Gradle 2.1: gradlew builds behind proxy require setting http(s).proxyHost

I have a number of projects that build fine behind a proxy (using gradle wrapper) in various versions of gradle up to and including gradle 2.0.

But once I upgrade the gradle wrapper to 2.1, I can no longer build on machines (i.e. my Jenkins server) without direct internet access (behind a proxy server).

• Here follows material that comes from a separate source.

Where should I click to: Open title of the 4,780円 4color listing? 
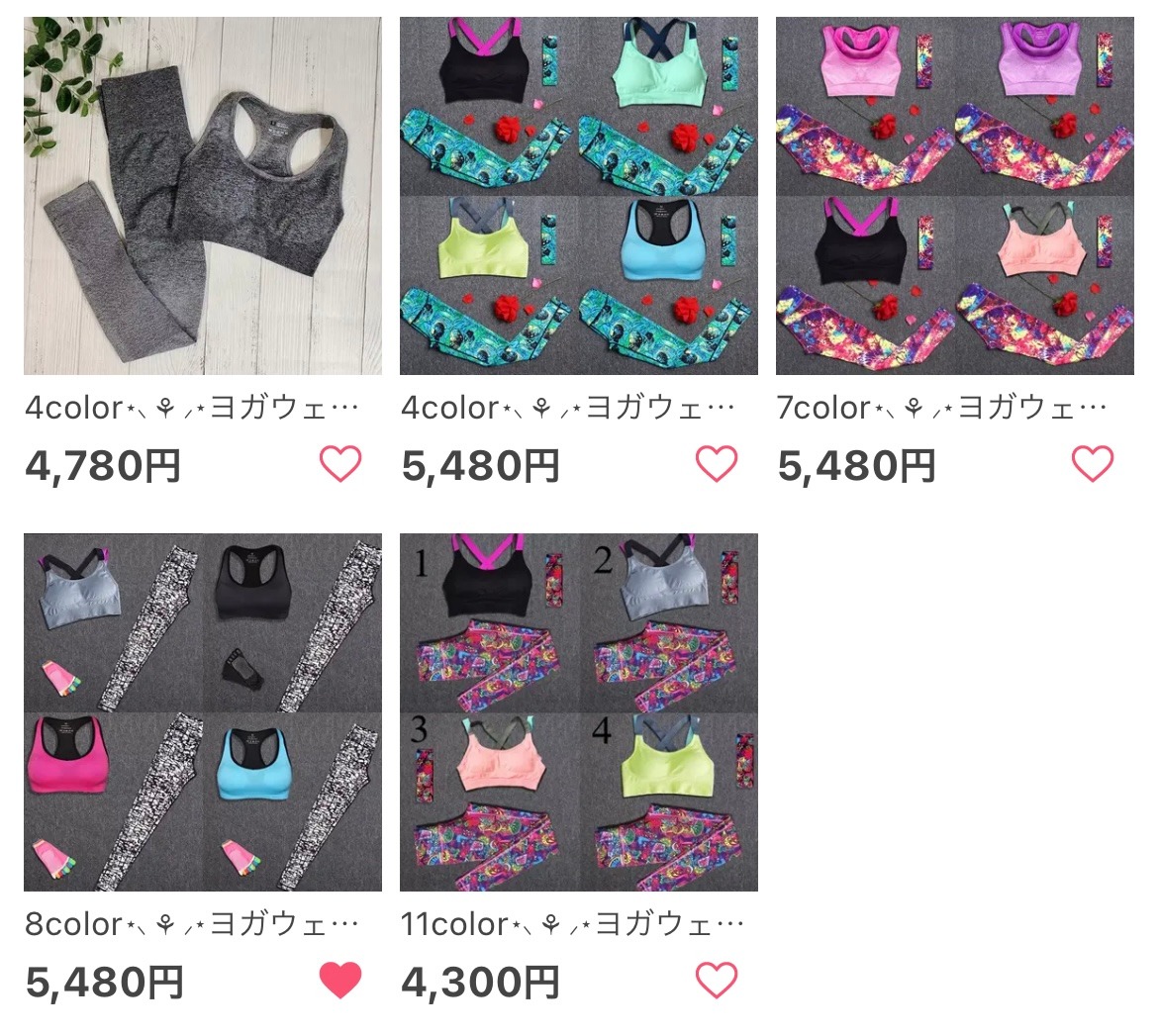click(192, 408)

It seems like gradle (wrapper) 2.1 added a dependency on org.codehaus.groovy.modules.http-builder:http-builder:0.7.1 and that dependency has to be resolved when one of the following plugins is loaded: java, eclipse, jacoco.

We use an internal artifact repository (artifactory) so that our builds do not require direct internet access, but even configuring a repository in a buildscript section does not cause gradlew to use our internal artifact repository to resolve this dependency.

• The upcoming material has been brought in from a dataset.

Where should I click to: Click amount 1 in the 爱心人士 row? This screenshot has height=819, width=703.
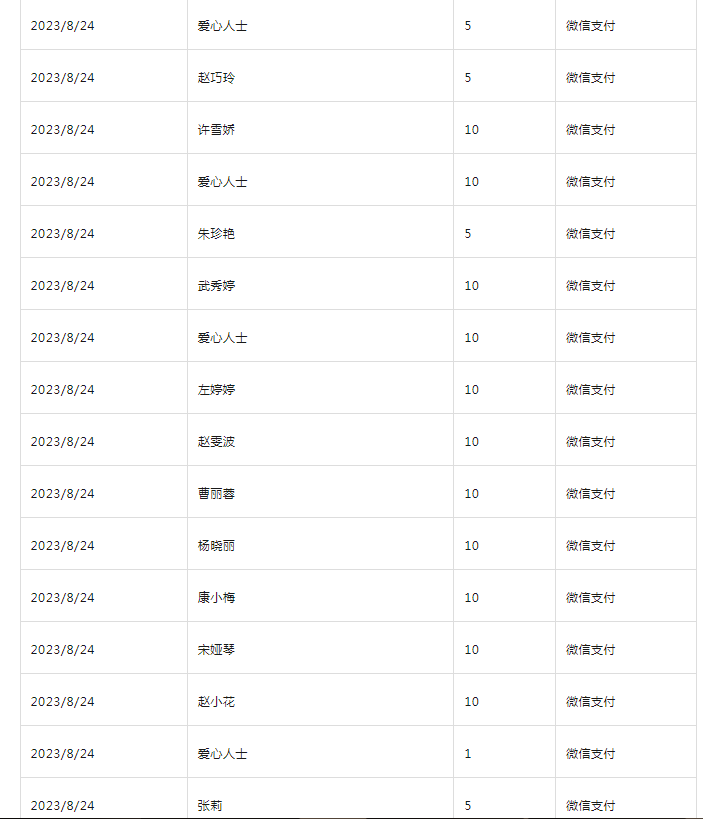click(x=468, y=754)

If I configure http(s).proxyHost and http(s).proxyPort then gradlew is able to resolve the dependencies that it needs to do the build, but this is not optimal because it requires me to do some special proxy detection in my gradle builds or force everyone to use the proxy server. This sucks because I really wanted to upgrade to gradle 2.1 for the dependency exclusion improvements in the maven-publish plugin.

Inspecting the dependencies of Gradle 2.1, the ‘http-builder’ module you mention is not present. (We use the ‘groovy-all’ module to include all of the required Groovy modules). Can you try running ‘./gradlew --version’ and ‘./gradlew help’ on the Jenkins server to see if where the new dependency is coming from?

Thanks for responding and thanks for the tip that this shouldn’t be coming from Gradle.

It turns out that someone sneakily added a buildscript configuration to one of our build scripts (that gets included via “apply from”) which was adding a mavenCentral() repository to resolve http-builder.

It’s still curious that this didn’t affect our ability to build with the wrapper in Gradle 2.0, but I certainly understand why it doesn’t work in Gradle 2.1; I would just have expected it to not work in both cases. Perhaps there was some change in the way that the script compilation works?

One possibility is that the dependency was already in the cache on CI for Gradle 2.0, so didn’t require any network access. The cache format changed for Gradle 2.1, so we need to access the network to determine if the Gradle 2.0 cached artifacts are up to date.